SYDNEY FILM FESTIVAL : THIS BODY IS SO IMPERMANENT

 https://www.sydneyartsguide.com.au/sydney-film-festival-this-body-is-so-impermanent/


SYDNEY FILM FESTIVAL : THIS BODY IS SO IMPERMANENT

A powerful ,somewhat hypnotic film this is a filmed real-time performance of a sacred Buddhist sutra, directed by the illustrious Peter Sellars in collaboration with a trio of major artists : calligrapher Wang Dongling, dancer Michael Schumacher and South Indian singer Ganavya. All three use their particular artform to develop a simultaneous meditation on a passage from the Vimalakirti Sutra, a foundational Buddhist text from around the first century AD.  It is a meditation on the fragility and impermanence of our human bodies, illness, suffering,  life and death – yet there is also the possibility of awakening and enlightenment.  The film reiterates the sutra’s stated correlation between the body and assorted aspects of nature and the earth. The beauty of nature, with fabulous shots of rocks, lotuses in a pond, a river (the water of life? ) is also highlighted and how we humans have to look after the planet. We hear the soft brush of pen and ink on paper, as well as, for example, a gong, and a turbulent river and waterfall.While Sellars, the director, is in Los Angeles .through the technology of Zoom we see Ganavya, a South Indian devotional singer in Oregon, chanting and singing the words. (subtitles provided). Wang Dongling is shown in his studio in Hangchou while Michael Shumacher is in his rather bare apartment in Amsterdam.
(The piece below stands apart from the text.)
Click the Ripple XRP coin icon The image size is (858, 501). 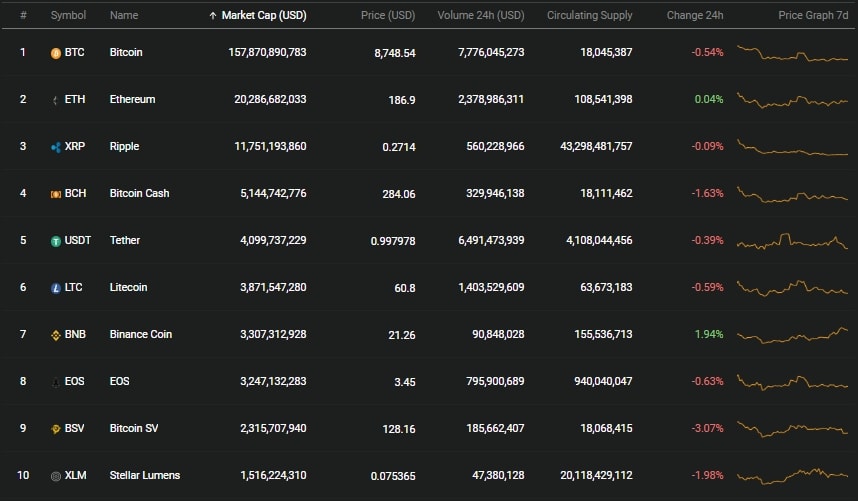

In the first half of the film, the quoted, sung text deliberates on the ephemeral human body and our inevitable suffering. Ganavya sings: “This body . . . is like a water bubble, not remaining very long. It is a mirage born from the appetites of the passions. . . . It is like a reflection, being the image of former actions .” Dongling’s calligraphy gradually emerges and spreads. Shumacher tentatively moves carefully and cautiously stretches a little on his bed. Is he awake or dreaming ?

In the second half of the work Shumacher at first trembles and writhes as if extremely ill , then he shakily stands, walks and moves, kneels and slithers gracefully on the floor – a combination of angular, graceful birdlike sculptural movements , contemporary and possibly classical Indian dance. There are also swooping dives and semi-balletic movements opening up the space of the body We mostly see closeups of Dongling’s face and hands and how his explosively expressive calligraphy grows and grows. We see him mix the ink and how his work expands to fill a whole wall (we also see some of his shoes hanging up). At times the three are blended with almost ghostly, dreamlike film footage.

An intense, meditative film.

https://www.sff.org.au/program/browse/this-body-is-so-impermanent

Digital, color, 79 min. Director: Peter Sellars. With: Wang Dongling, Ganavya, Michael Schumacher.

Screens 4 and 7 November. On Demand as of 12 November 2021.